Dans le cas de la Libye, la résolution qui impose des sanctions à Kadhafi et ses proches et réfère le cas à la Cour pénale internationale a été une véritable prouesse diplomatique. Mais tous les membres du Conseil savent pertinemment que cela n’est pas suffisant pour arrêter le dictateur. On sait qu’aucune sanction n’a pu arrêter Gbagbo jusqu’à présent.
Qui est à blâmer?
Est-ce par manque de moyens, de ressources ou de volonté? Quelle qu’en soit la cause, «l’effet ONU» sur les crises mondiales et particulièrement africaines a souvent été le même.
Rwanda: présence onusienne, 800.000 morts. Soudan, Darfour: 300.000 morts. Sud-Soudan: 2 millions de morts. République Démocratique du Congo pratiquement dans l’oubli; quant à la Somalie, les quinze se réunissent sur la question aussi souvent que pour le conflit israélo-palestinien, c’est-à-dire à dose homéopathique une fois par mois. Et le résultat, on le connaît.
Pourtant, s’il est facile de blâmer l’ONU il faut reconnaître que l’institution elle-même n’est pas responsable, par exemple, des réticences de certains Etats à agir —réticences qui ne sont pas toujours sans fondement.
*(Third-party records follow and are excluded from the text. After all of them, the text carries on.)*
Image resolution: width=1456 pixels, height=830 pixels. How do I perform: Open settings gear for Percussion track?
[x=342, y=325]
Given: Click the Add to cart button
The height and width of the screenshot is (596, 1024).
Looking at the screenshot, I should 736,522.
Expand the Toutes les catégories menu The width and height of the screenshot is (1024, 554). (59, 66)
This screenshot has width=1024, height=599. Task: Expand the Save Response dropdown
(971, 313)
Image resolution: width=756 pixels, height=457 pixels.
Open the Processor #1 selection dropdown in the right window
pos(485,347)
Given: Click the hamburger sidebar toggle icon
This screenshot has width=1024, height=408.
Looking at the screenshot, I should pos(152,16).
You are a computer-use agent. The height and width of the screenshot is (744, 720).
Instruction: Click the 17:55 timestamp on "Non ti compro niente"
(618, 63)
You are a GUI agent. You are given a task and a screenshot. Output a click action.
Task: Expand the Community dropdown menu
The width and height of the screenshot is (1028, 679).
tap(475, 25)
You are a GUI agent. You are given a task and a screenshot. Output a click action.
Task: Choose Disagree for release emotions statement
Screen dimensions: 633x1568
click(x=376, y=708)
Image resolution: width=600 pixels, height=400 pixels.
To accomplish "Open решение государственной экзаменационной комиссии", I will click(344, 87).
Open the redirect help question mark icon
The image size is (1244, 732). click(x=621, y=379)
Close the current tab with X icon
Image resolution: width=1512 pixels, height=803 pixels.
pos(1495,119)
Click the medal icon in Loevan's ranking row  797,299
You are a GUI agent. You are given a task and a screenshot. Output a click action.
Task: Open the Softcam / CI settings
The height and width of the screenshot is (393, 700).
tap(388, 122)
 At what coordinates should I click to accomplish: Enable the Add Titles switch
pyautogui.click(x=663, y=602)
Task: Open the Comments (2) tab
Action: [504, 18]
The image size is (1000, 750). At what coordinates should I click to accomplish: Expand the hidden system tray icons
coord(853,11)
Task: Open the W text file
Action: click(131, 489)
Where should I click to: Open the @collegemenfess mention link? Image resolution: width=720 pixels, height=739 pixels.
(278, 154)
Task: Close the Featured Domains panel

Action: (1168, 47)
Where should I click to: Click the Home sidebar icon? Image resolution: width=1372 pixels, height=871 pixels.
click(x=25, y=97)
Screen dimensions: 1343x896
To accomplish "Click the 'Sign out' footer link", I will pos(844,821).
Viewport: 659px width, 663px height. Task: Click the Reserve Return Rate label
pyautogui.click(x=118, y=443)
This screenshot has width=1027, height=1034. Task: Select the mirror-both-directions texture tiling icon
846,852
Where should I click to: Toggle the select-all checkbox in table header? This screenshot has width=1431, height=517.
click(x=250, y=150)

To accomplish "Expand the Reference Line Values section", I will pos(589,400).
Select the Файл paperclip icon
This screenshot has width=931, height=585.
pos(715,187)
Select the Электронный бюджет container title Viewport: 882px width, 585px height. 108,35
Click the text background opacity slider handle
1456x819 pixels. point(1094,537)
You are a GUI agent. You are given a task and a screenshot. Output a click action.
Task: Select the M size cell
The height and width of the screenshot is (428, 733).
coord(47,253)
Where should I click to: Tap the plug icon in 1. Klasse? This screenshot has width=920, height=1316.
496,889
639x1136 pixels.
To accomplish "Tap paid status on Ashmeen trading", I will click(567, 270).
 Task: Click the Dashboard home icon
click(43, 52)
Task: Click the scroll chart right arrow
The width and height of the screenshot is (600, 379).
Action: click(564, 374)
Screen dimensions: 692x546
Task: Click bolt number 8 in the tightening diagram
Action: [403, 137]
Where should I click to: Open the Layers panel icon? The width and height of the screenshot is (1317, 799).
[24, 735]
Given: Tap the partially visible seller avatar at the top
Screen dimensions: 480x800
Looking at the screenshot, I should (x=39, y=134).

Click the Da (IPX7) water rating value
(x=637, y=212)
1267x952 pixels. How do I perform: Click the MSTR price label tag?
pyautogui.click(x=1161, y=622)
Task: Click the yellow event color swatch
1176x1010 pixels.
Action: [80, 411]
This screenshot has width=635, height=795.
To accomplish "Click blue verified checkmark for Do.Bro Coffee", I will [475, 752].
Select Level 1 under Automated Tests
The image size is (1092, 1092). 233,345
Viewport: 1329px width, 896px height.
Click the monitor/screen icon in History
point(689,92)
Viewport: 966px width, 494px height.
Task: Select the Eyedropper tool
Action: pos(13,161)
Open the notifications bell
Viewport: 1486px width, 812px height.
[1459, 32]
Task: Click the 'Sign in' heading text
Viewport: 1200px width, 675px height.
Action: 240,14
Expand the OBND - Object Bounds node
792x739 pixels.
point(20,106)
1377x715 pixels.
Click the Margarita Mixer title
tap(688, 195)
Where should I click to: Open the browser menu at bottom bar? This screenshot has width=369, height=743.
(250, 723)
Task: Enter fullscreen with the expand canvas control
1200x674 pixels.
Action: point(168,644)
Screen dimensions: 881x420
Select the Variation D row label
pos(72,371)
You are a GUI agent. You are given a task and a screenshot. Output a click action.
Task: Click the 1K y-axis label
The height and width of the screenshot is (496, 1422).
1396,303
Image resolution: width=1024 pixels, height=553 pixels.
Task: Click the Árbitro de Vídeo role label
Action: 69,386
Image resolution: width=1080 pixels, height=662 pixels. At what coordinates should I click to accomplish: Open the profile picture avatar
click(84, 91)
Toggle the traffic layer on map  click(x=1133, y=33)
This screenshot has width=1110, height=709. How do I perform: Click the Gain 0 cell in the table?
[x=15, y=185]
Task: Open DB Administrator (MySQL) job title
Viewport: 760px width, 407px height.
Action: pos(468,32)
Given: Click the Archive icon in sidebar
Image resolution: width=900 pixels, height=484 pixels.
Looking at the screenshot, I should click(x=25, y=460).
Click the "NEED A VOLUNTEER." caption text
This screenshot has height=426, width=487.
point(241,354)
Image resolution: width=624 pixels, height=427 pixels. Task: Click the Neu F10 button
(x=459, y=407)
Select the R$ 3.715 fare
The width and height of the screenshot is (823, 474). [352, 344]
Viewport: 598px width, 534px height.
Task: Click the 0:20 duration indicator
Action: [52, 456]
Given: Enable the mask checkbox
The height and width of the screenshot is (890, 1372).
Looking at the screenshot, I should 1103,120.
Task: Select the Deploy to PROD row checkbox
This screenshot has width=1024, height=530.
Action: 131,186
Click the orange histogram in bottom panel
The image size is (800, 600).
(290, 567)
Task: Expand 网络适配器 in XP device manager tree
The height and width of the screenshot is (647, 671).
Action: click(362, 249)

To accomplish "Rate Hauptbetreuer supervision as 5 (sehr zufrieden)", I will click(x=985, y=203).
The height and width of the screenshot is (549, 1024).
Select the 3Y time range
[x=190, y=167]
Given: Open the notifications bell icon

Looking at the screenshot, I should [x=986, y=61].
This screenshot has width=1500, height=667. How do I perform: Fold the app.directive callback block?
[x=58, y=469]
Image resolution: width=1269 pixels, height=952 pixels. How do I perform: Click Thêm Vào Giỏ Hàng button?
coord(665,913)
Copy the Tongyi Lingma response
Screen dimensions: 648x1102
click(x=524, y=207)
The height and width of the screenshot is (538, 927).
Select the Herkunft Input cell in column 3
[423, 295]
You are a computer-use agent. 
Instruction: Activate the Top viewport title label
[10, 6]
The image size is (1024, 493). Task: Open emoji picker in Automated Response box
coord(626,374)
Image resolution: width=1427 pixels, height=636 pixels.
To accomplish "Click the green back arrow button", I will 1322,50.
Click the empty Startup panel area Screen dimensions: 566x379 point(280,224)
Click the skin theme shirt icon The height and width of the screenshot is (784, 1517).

Après tout, dans le cas présent de la Libye, rien n’assure qu’une intervention militaire pourra mettre fin au massacre, comme l’a admis Nawaf Salam, le représentant Libanais à l’ONU. Même chose pour la Côte d’Ivoire.
L’ONU n’a pas changé ses règles depuis sa création, et le Conseil de sécurité agit toujours selon des principes arrêtés en 1945, quand la communauté internationale voulait empêcher l’apparition d’un nouvel Hitler.
Aujourd’hui, on parle d’intervenir au sein même de pays, dans leurs affaires intérieures. On parle d’utiliser le principe de responsabilité de protéger, le principe d’ingérence humanitaire. Mais ce principe ne peut pas passer devant les intérêts nationaux. C’est un cercle vicieux. Les échecs onusiens ne sont en fait que le reflet des intérêts de chacun. Le manque d’action et de décision est à mettre sur le compte des Etats, pas sur le compte d’une institution qui, tant qu’elle ne se sera pas réformée, ne pourra de toute manière pas gérer le monde actuel. La Libye et la Côte d’Ivoire ne sont que les derniers exemples des multiples remises en cause des Nations Unies.
En 1960, le président français de l'époque, Charles de Gaulle, avait appelé l’ONU «ce machin». Le «machin» n’a pas changé, et ses compétences restent toujours à prouver.